Technical data

Chapter 5: Fortran Enhancements for Multiprocessors

Example 2: Trade-Offs

Sometimes you must choose between the possible optimizations and their

costs. Look at the following code segment:

DO J = 1, N

DO I = 1, M

A(I) = A(I) + B(J)*C(I,J)

END DO

This loop can be parallelized on I but not on J. You could interchange the

loops to put I on the outside, thus getting a bigger work quantum.

C$DOACROSS LOCAL(I,J)

DO I = 1, M

DO J = 1, N

A(I) = A(I) + B(J)*C(I,J)

END DO

However, putting J on the inside means that you will step through the C

array in the wrong direction; the leftmost subscript should be the one that

varies the fastest. It is possible to parallelize the I loop where it stands:

DO J = 1, N

C$DOACROSS LOCAL(I)

DO I = 1, M

A(I) = A(I) + B(J)*C(I,J)

END DO

but M needs to be large for the work quantum to show any improvement.
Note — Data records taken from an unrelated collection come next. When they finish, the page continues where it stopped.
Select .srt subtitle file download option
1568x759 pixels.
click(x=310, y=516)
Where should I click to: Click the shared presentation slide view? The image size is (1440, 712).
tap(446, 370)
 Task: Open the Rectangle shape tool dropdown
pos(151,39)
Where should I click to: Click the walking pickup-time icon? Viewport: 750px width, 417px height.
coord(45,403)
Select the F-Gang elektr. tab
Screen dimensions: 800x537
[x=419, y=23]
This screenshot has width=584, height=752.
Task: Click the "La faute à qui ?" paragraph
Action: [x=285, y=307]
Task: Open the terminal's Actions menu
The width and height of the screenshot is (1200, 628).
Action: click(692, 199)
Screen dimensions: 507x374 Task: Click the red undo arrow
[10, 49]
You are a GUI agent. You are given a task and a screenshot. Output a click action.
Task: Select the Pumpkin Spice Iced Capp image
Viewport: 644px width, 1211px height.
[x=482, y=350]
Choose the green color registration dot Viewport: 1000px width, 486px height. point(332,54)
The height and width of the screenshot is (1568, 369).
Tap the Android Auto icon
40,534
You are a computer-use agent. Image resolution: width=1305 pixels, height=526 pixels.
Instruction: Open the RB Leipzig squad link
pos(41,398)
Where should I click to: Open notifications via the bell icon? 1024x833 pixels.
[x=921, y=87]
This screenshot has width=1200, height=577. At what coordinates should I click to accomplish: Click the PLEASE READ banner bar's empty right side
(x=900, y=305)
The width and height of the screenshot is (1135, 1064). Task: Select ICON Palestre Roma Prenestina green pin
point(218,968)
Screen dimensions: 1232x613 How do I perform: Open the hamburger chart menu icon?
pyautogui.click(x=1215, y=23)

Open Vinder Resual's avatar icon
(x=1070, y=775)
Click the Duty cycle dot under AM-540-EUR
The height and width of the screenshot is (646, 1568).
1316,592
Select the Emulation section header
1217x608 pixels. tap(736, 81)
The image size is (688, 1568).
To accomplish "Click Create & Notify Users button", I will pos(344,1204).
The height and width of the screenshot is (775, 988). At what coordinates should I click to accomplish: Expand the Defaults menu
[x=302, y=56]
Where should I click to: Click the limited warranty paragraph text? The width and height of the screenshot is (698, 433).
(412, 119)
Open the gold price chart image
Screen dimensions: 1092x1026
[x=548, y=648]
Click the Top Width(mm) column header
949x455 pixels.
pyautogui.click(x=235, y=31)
In

this particular example, A(I) is used to do a sum reduction, and it is possible

to use the reduction techniques shown in Example 4 of “Breaking Data

Dependencies” on page 85 to rewrite this in a parallel form. (Recall that there

is no support for an entire array as a member of the REDUCTION clause on

a DOACROSS.) However, that involves converting array A from a

one-dimensional array to a two-dimensional array to hold the partial sums;

this is analogous to the way we converted the scalar summation variable

into an array of partial sums.